Some consumers may not be aware that these services exist.
Phishing websites could pose as official scam reporting services.
Software vulnerabilities are included in product recall notices and product recall notices are maintained and made available as open data, so that consumers are aware when they own an unsafe digital product.
European Union: The European Commission operate a database of product recalls. It allows people to subscribe to weekly product notifications.
OECD: Global Recalls collates data about product recalls from OECD member states. This information is available in English and French.
In 2016, the car manufacturer Tesla pushed an over-the-air update following a death caused by its autopilot system.
The changing nature of consumer products like cars mean that recalls can be avoided by pushing updates straight to the device. A report suggests that by 2022, 230 million vehicles could have this functionality.
A faster software update cycle could increase the risk that bugs are undetected.
Implementation of notices is a lost opportunity if it doesn’t incorporate shorter feedback loops.
Data controllers are compelled to publicly report data breaches so that the public know it has occurred and can take action where possible and to incentivise data controllers to maintain secure data handling practices.
European Union: Under Article 33 of the General Data Protection Regulation, data controllers are required to notify data subjects “no later than 72 hours” after having become aware of it.

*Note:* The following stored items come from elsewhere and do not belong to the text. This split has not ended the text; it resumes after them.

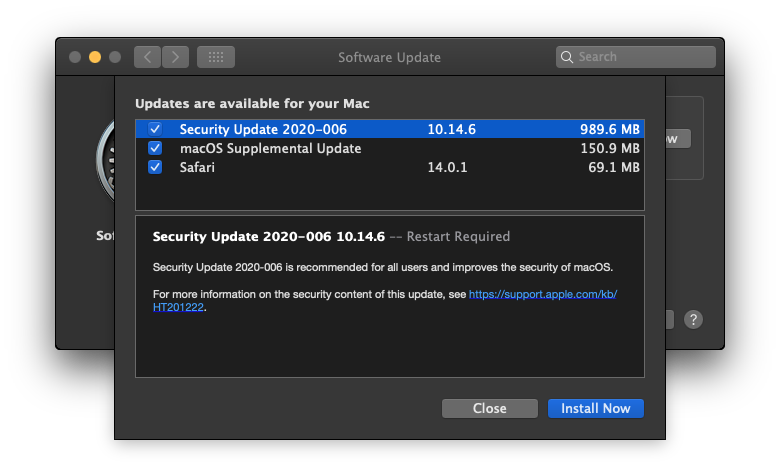780x466 pixels.
Task: Click the yellow minimize window button
Action: coord(95,57)
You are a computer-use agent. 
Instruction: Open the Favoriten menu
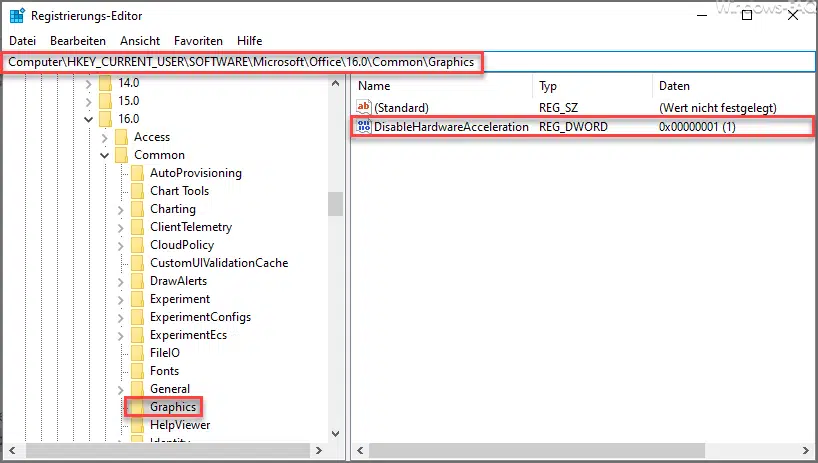point(198,40)
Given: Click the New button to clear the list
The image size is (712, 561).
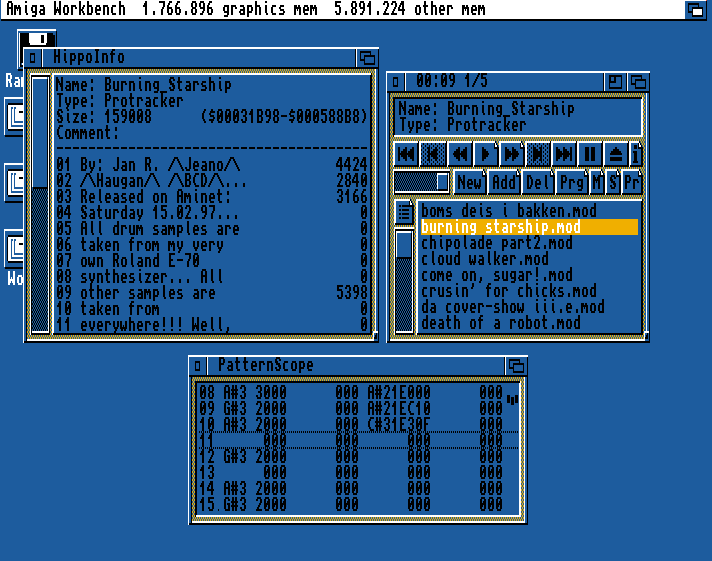Looking at the screenshot, I should click(469, 182).
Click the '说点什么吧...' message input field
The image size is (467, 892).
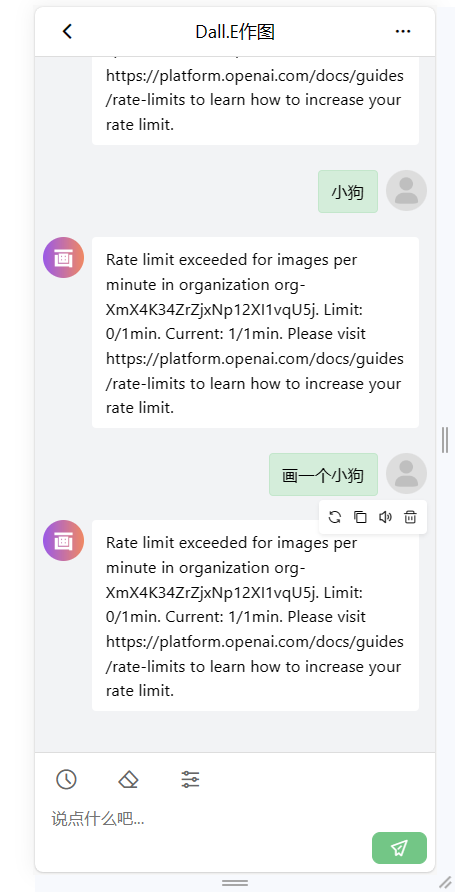210,819
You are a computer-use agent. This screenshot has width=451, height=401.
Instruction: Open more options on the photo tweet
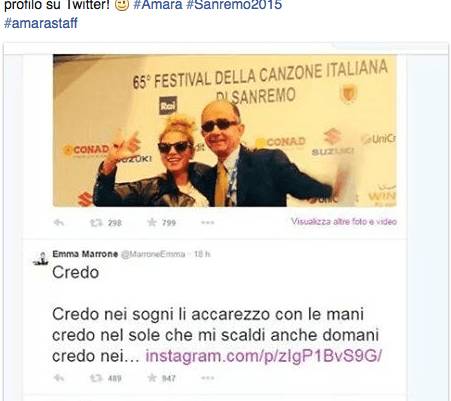coord(207,222)
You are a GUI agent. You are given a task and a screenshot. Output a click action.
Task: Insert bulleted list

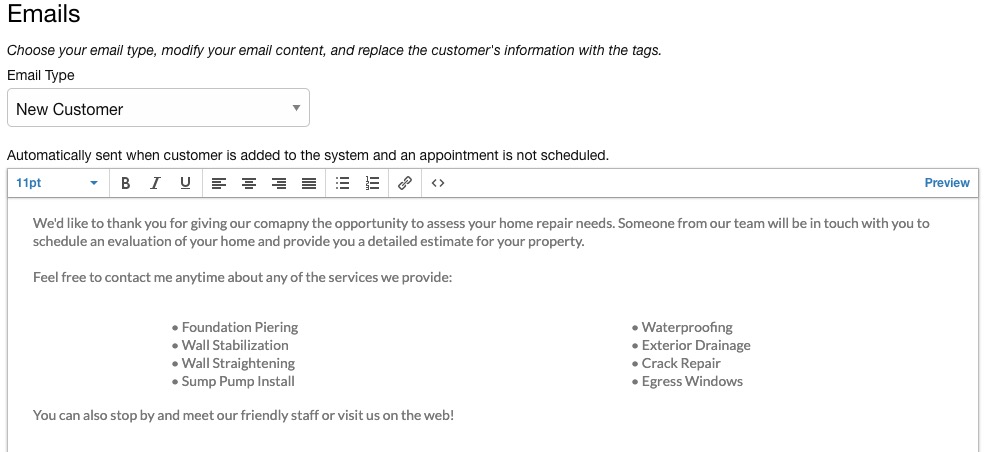[342, 183]
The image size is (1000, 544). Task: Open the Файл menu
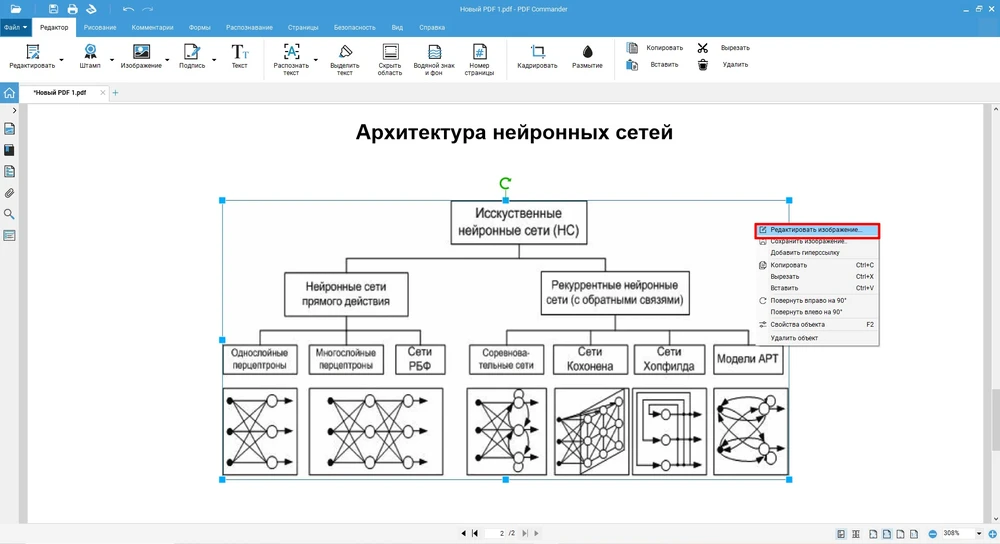pyautogui.click(x=16, y=27)
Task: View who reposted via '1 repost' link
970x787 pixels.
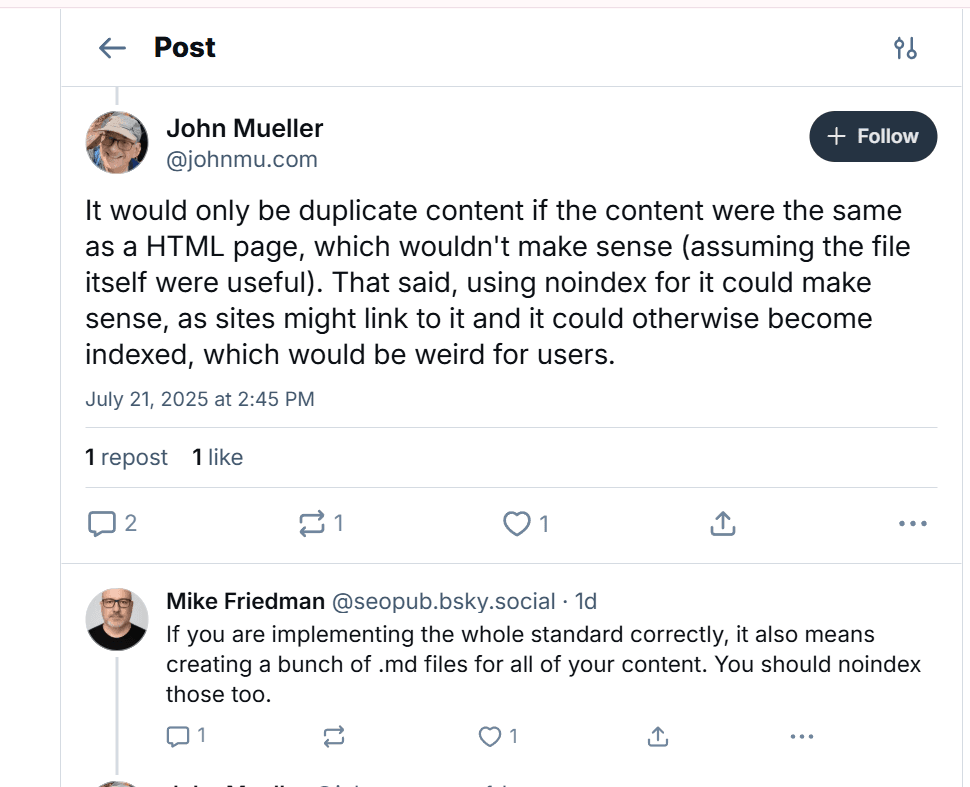Action: [x=126, y=457]
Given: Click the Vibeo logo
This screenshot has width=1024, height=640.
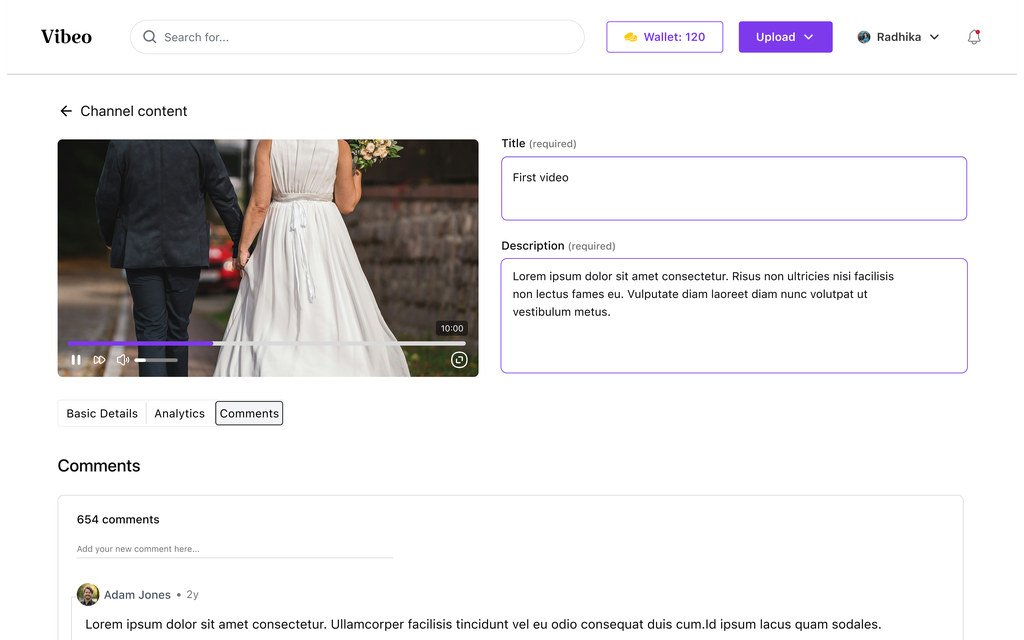Looking at the screenshot, I should (x=67, y=37).
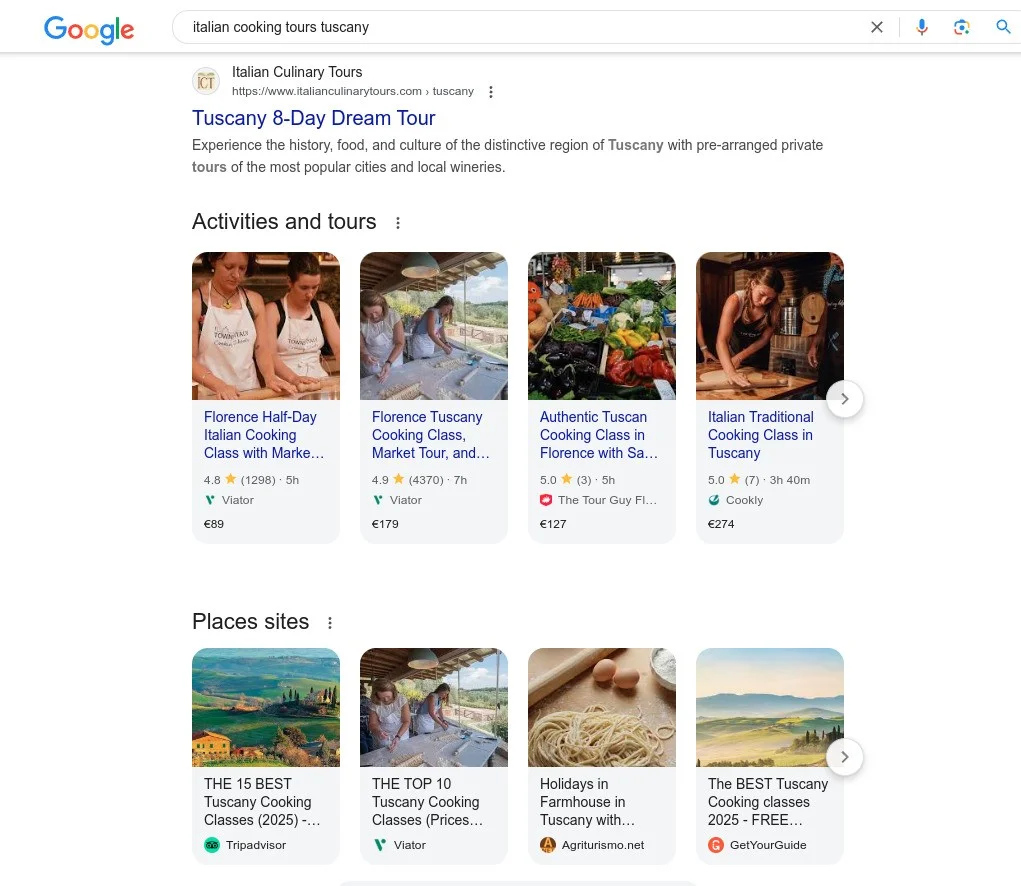This screenshot has width=1021, height=886.
Task: Click GetYourGuide BEST Tuscany Cooking classes card
Action: 769,801
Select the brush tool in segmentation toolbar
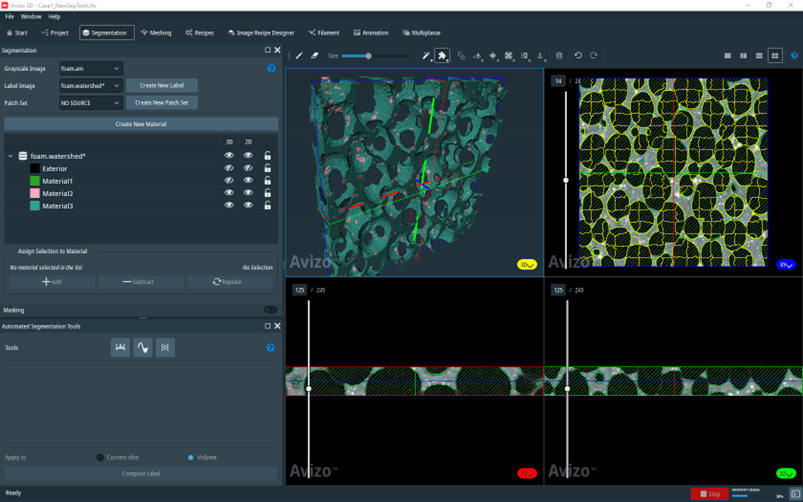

Mexico: Under the Federal Personal Data Law, the data controller must immediately inform the data subject if a breach of violation of security has been made to the data controller’s security measures that could affect the moral and economic rights of the data subject.
South Korea: Under the Personal Information Protection Act, the data controller must provide individual breach notices to data subjects and file a personal information leakage report to the Ministry of Government Administration and Home Affairs and Korea Internet Security Agency.
Turkey: Under the Data Protection Law, data breaches must be disclosed to the Data Protection Authority and data subjects.
United States: 47 States and the District of Columbia have enacted state-level security breach notification laws. There are no notification laws at Federal level.
The lack of understanding around data breaches may cause consumer panic when they receive notifications.
Notifications on their own may not suffice. They may need to happen in concert with other measures.